Zitierter Textauszug:

--------

Beitrag vom 08.01.2011

Ubuntu, SOS Kinderdorf

Müssen Hungersnöte sein?

Warum gibt es Armut in Afrika?

Man darf nicht ausblenden, dass einheimische Politikerkasten sich am Vermögen ihrer
eigenen Länder bereichern. Ihr einziges Ziel scheint Organisation und Erhalt von
Macht zu sein. Einkommensungleichheiten hängen stark davon ab, was Regierungen
tun oder getan haben, um auf ein höheres Wirtschaftswachstum zu kommen. In einem
guten Investitionsklima mit leistungsfreundlichen Steuersystemen und einem
funktionierenden Rechtswesen entwickeln sich Länder schneller, andere nicht. Nobelpreisträger Amartya Sen hat darüber hinaus nachgewiesen, dass in Demokratien Hungerkatastrophen kaum noch entstehen.

Weniger Fatalismus

Die afrikanischen Machthaber müssen sich den Fatalismus abgewöhnen, ihr Schicksal
auf Gott oder das Wetter zu schieben und stattdessen die Verhältnisse durch eigene
Anstrengung ändern. So sind die Somalier wohl das einzige Küstenvolk, das keinen
Fisch mag. Dabei könnte der reichlich vorhandene Fisch, der von den Nomaden kulturell
nicht akzeptiert wird, die größten Ernährungsprobleme der hungernden Bevölkerung
lösen. In Ghana ist es dank des Anbaus ertragreicher Manioksorten in den
letzten 30 Jahren gelungen, die Unterernährung rascher zu verringern als in jedem
anderen afrikanischen Land! Das stärkehaltige Wurzelgemüse ist wenig anspruchsvoll
und kann über das ganze Jahr geerntet werden. Die Pflanze toleriert auch karge Böden
und übersteht längere Trockenperioden. Nicht Ereignisse wie Dürre, Missernten
oder Überschwemmungen sind die Hauptursachen für den Hunger, sondern Entwicklungen,
die voraussehbar sind - wie das rasante Bevölkerungswachstum, das von
den Regierungen ignoriert wird. Beispielsweise hatte Tansania 1961 noch 8 Millionen
Einwohner, jetzt sind es 45 Millionen und 2030 werden es 80 Millionen sein. Es ist
absehbar, dass die Länder ohne Familienplanung ihre Bevölkerung nicht mehr
ernähren werden können.

--------

Bereitgestelltes Material:
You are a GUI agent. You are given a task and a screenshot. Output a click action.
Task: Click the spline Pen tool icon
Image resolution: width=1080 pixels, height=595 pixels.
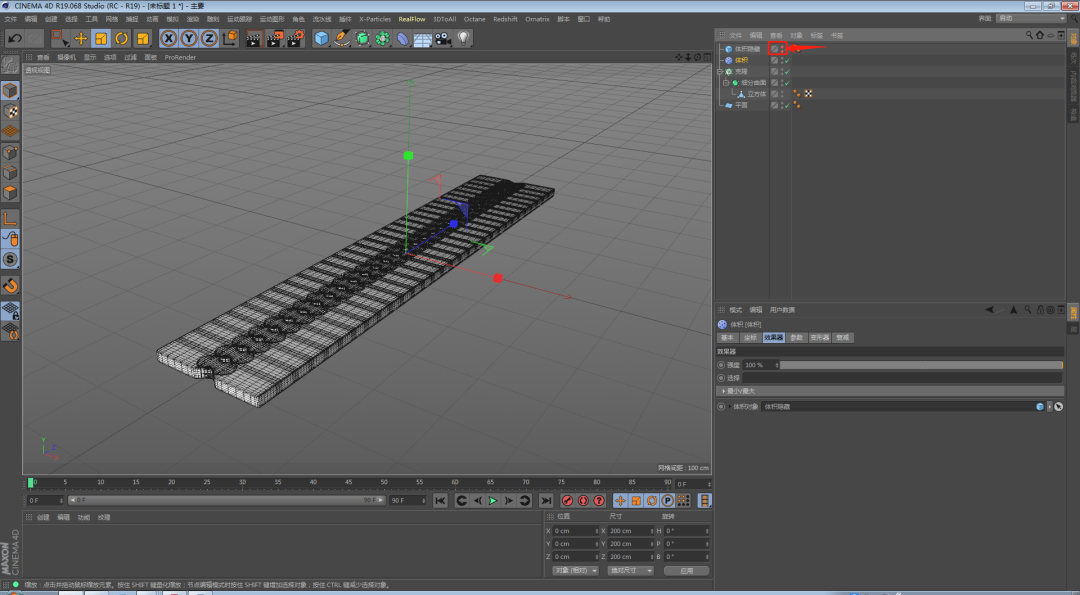coord(342,38)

--------

Übungsaufgaben:
[A] Formulieren Sie den Textauszug über Hunger in Afrika von „Müssen Hungersnöte sein?“ bis einschließlich „kaum noch entstehen.“ neu und setzen Sie dabei „Staaten“ an die Stelle von „Länder“.
[B] Setzen Sie den Textauszug über Hunger in Afrika im Anschluss an seinen letzten Satz fort.
Das Material hat hierfür keinerlei Bedeutung.

Lösungen:
[A]
Müssen Hungersnöte sein?

Warum gibt es Armut in Afrika?

Man darf nicht ausblenden, dass einheimische Politikerkasten sich am Vermögen ihrer
eigenen Staaten bereichern. Ihr einziges Ziel scheint Organisation und Erhalt von
Macht zu sein. Einkommensungleichheiten hängen stark davon ab, was Regierungen
tun oder getan haben, um auf ein höheres Wirtschaftswachstum zu kommen. In einem
guten Investitionsklima mit leistungsfreundlichen Steuersystemen und einem
funktionierenden Rechtswesen entwickeln sich Staaten schneller, andere nicht. Nobelpreisträger Amartya Sen hat darüber hinaus nachgewiesen, dass in Demokratien Hungerkatastrophen kaum noch entstehen.

[B]
30 Prozent der Nahrungsmittel verrotten

Weitere Ansatzpunkte: Es fehlt an Krediten für Landwirte, an Regenwasser-Speichern,
Trocken- und Reinigungsmaschinen und Fachwissen zur Züchtung resistenter Getreidesorten. Durch verbesserte Anbaumethoden könnten die Erträge leicht verdoppelt
werden. Auch die Infrastruktur müsste ausgebaut werden. Dadurch, dass Straßen
nicht ganzjährig befahrbar sind und die Lagerung sowie der Vertrieb nicht optimal
funktionieren, verrotten aktuell dreißig Prozent des Getreides, Obstes und Gemüses
auf dem Weg vom Acker zur Ladentheke. Zwar arbeiten achtzig Prozent der Bevölkerung
in der Landwirtschaft und Viehzucht, aber die Ernährung der eigenen Familie steht
dabei im Mittelpunkt. Der Bedarf des Kontinents an Nahrungsmitteln kann so nicht
gedeckt werden. 30 Mio.Tonnen Lebensmittel müssen jedes Jahr eingeführt werden.

Wirkungslose UN-Politik

Regelmäßig finden Ernährungsgipfel statt. Auf diesen fordert Jacques Diouf, Generaldirektor
der Welternährungsorganisation der UN, weitere Milliarden für das Armenhaus
Afrika. Die Organisation gilt als schwerfällig und bürokratisch und hat trotz hohem
Budget noch keine wirkungsvollen Änderungen hervorgebracht. In der Vergangenheit
haben die UN-Gremien Welternährungsorganisation (FAO), das Welternährungsprogramm
(WFP) und der International Fund for Agricultural Development (IFAD) ihre Arbeit
unzureichend koordiniert. Sie scheinen sich nicht zu ergänzen, sondern miteinander
zu konkurrieren.

Krise als Chance

Die Krise in Ostafrika, die wir derzeit erleben, ist nicht gänzlich negativ, wenn sie
dazu führt, dass künftig langfristig in die Landwirtschaft investiert wird und so die
Armut konkret und dauerhaft bekämpft wird. Solche und andere Maßnahmen könnten
die Hungersnöte verhindern, wie am Beispiel Malawi zu sehen ist. Das Land hat
sein Hungerproblem gelöst. Statt die von den internationalen Ökonomen empfohlene
Privatisierung einzuführen, hat Malawi seit 2005 Saatgut und Düngemittel subventioniert,
die Ausbildung der Bauern und den Ausbau der Infrastruktur gefördert. Heute
exportiert das Land Nahrungsmittel in die Nachbarländer.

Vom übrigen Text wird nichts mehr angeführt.